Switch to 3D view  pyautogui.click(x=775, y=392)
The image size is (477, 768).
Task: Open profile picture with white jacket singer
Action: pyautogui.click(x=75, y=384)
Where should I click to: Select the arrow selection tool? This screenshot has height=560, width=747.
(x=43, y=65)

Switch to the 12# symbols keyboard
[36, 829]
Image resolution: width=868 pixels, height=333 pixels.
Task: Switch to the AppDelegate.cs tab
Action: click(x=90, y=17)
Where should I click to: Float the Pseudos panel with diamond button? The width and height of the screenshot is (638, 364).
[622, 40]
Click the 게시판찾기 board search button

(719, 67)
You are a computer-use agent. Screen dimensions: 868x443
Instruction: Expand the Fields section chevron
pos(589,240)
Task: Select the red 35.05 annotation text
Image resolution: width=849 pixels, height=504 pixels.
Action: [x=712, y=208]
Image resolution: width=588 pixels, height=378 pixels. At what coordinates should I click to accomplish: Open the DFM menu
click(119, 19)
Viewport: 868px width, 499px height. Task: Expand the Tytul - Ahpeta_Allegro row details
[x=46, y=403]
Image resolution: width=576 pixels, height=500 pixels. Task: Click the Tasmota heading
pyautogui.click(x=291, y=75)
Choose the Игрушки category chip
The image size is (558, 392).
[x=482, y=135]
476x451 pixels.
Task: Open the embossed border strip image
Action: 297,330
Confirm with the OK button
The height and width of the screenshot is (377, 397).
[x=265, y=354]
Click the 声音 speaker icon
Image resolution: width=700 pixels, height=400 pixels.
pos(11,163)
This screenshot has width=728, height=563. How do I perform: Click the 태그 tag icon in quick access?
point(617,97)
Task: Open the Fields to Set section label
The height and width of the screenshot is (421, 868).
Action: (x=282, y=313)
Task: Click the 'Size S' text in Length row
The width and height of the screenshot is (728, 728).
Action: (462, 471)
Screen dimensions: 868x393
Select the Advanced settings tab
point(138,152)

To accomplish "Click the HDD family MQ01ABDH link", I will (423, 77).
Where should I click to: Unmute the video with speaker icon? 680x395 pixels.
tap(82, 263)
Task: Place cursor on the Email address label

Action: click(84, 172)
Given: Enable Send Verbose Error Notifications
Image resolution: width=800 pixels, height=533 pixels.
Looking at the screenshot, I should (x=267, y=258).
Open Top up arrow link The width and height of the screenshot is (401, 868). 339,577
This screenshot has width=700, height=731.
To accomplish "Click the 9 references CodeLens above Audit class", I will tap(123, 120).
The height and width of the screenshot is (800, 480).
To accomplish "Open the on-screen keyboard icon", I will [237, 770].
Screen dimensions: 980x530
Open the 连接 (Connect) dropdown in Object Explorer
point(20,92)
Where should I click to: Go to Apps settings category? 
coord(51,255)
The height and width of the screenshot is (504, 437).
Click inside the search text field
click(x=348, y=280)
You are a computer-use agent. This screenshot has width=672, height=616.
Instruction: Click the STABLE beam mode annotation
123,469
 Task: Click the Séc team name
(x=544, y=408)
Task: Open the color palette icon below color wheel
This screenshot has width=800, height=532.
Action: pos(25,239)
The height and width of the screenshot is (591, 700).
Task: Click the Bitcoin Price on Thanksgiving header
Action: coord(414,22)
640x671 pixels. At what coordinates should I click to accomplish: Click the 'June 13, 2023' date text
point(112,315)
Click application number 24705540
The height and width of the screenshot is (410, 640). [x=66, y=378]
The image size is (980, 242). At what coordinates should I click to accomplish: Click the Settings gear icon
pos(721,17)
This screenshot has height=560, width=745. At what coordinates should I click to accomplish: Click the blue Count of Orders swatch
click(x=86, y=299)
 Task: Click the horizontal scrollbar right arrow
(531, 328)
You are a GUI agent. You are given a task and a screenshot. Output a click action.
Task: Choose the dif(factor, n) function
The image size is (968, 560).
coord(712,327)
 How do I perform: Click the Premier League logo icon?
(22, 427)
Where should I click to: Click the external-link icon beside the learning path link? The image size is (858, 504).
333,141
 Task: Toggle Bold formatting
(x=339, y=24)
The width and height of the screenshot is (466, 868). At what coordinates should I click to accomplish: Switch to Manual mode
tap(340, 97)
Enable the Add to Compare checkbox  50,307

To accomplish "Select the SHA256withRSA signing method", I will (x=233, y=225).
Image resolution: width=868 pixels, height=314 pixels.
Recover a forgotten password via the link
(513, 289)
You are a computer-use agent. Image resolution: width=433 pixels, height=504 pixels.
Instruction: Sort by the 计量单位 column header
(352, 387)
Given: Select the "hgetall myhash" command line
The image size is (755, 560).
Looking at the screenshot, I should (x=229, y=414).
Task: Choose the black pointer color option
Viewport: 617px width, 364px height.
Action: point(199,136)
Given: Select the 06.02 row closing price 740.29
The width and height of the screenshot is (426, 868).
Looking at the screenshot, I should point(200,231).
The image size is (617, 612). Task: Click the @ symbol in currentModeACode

* TASK TO CARRY OUT *
Search the data above for the string "computer". Report every line where it is found.

* ANSWER TO THE PROBLEM *
You are a computer-use agent. Screen dimensions: 868x443
You are a computer-use agent. This screenshot has width=672, height=616.
You are a computer-use agent. Image resolution: width=433 pixels, height=504 pixels.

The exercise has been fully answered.